La regeneración de órganos animales es un fenómeno que, desde hace mucho tiempo, intriga a los más perspicaces biólogos, quienes, imitando a las salamandras, ya consiguieron la regeneración en los ratones. Un médico norteamericano, Badylak, operando a adultos, ha logrado regenerar dedos humanos amputados a la altura de la raíz de las uñas; posibilidad que se creía exclusiva de los niños. ¿Serán las células-madre adultas, que se encuentran en nuestra sangre (y también, insospechadamente, en otros tejidos), capaces de reemplazar las células dañadas? ¿Cuántos años faltan para regenerar un pulmón, el corazón o una pierna amputada? ¿Por qué no, conservando el cerebro, regenerar el cuerpo entero?

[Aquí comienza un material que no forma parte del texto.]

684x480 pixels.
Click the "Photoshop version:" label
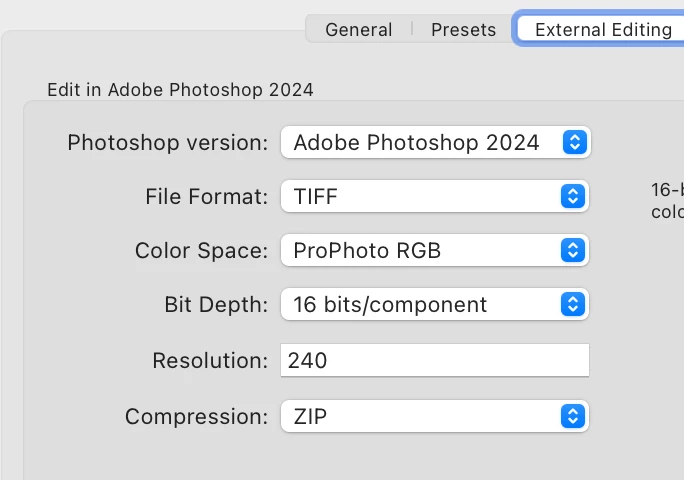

sábado, 1 de noviembre de 2008

Las estaciones


No comprendo a las personas que prefieren una estación a otra; cada una tiene un encanto especial: la dulce melancolía de la caída de las hojas en otoño, el murmullo del mar amigo mientras acaricia las playas en verano, la fuerza de la naturaleza revelándose en las tormentas de invierno o el renacer de la vida en la primavera. Y este preludio viene a cuento del movimiento de nuestro planeta en su órbita; la mayoría de los lectores curiosos saben que el camino de la Tierra alrededor del Sol tiene forma de elipse, y que la estrella no está en el centro, sino en el foco de la elipse; por ello tal vez alguno deduzca que las estaciones se deben al alejamiento o acercamiento al astro rey: se equivoca quien así piense. Durante el invierno la Tierra está más cerca de su estrella y en verano se encuentra en el punto más lejano; la causa de las estaciones no se halla en la mayor o menor cercanía, sino en la  inclinación del eje de rotación del planeta.
Espero a que el lector despistado se reponga de su sorpresa para continuar. El Sol no está quieto; de la misma manera que los planetas giran alrededor de su estrella, también las estrellas, el Sol incluido, lo hacen en nuestra galaxia. Y no durante un año, ni siquiera durante ciento sesenta y cuatro años, como Neptuno, sino durante algo más de doscientos interminables millones de años. Fíjate bien amigo lector, cuando el Sol se encontraba en la misma región de la galaxia que ahora, en la vuelta anterior, los humanos todavía no existíamos, los dinosaurios eran los señores del planeta. No sólo la nuestra, todas las estrellas que vemos a ojo desnudo y muchas más, aproximadamente, cien mil millones giran respecto al núcleo central de la Vía Láctea. Inevitablemente curioso, me pregunto ¿existirá un ciclo galáctico, equivalente al ciclo terrestre de estaciones? ¿Alguno de los fenómenos geológicos que sucedieron en la Tierra a lo largo de su historia dependió de los distintos ambientes galácticos por los que fue pasando el Sol? ¿Alguna de las extinciones masivas de la vida se relaciona con el paso del sistema solar por algún lugar concreto de la galaxia?
Me encanta tenderme en el campo durante una cálida noche de verano, contemplar las estrellas, y dejar vagar la imaginación.